Debt can be exhausting, discouraging, and a huge burden in our everyday lives, so paying it off can be a major step toward financial independence.
If you don’t have a plan in place to pay off debt, here are some strategies to pay off your debt and achieve financial freedom.
1. Be savvy with student debt
If you have other expensive debts, student loan debt shouldn’t be your priority. You can make minimum payments toward a federal or provincial student loan as long as you’re not behind on your payments.
Focus on paying off debts that are costing you more on interest.
As of April 1, 2023, Canada student loans and apprentice loans will be permanently interest-free to help support those struggling with the rising cost of living, with interest rates for the provincial portion of the loan only.
Interest on government student loan debt is tax deductible, meaning you can claim the interest as a non-refundable tax credit.

[Some lines]

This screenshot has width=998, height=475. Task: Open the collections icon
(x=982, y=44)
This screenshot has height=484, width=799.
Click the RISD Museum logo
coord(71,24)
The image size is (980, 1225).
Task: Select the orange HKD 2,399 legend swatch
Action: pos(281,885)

Parts of the exercise
[1] Answer these questions from the debt repayment text:
(a) Starting on what date will Canada student loans and apprentice loans be permanently interest-free?
(b) How can interest on government student loan debt be claimed?
(c) Which debts does the text say to focus on paying off?
[2] Continue the text on strategies for paying off debt, starting after its last sentence.

The answers
[1]
(a) April 1, 2023.
(b) As a non-refundable tax credit.
(c) Debts that are costing you more on interest.

[2]
If your financial situation is difficult, you have the option of extending the repayment period, which lowers your monthly payments but takes longer to repay. You may also benefit from paying only the monthly interest on your student loan. You can do this for up to twelve months.
If you earn less than $40,000 a year and you’re struggling to make repayments, the Repayment Assistance Plan (RAP) lets you pause payments until you make at least that amount. The government will also pay towards the loan, speeding up the repayment process. If you earn more, there is a cap on monthly payments of 10 percent of your household income.
Lastly, take time to check if you qualify for any provincial student loan forgiveness programs.
2. Focus on expensive debt
Some debts cost you more in interest charges, so it makes sense to focus on paying off debts with a higher interest rate, such as credit card debt.
By paying off high interest debt, you’ll pay fewer interest charges and save money which you can put towards the next debt with the highest interest rate.
3. Use a balance transfer credit card
If you have a good credit score, a balance transfer credit card lets you move your credit card debt to a card with a lower interest rate, often for a set promotional period.
This saves money on interest costs and lets you pay off your debt faster. You can use the money saved to pay other debts.
4. Consolidate your debts
If you’ve run up lots of debts over multiple lines of credit, you can take out a consolidation loan to pay them off.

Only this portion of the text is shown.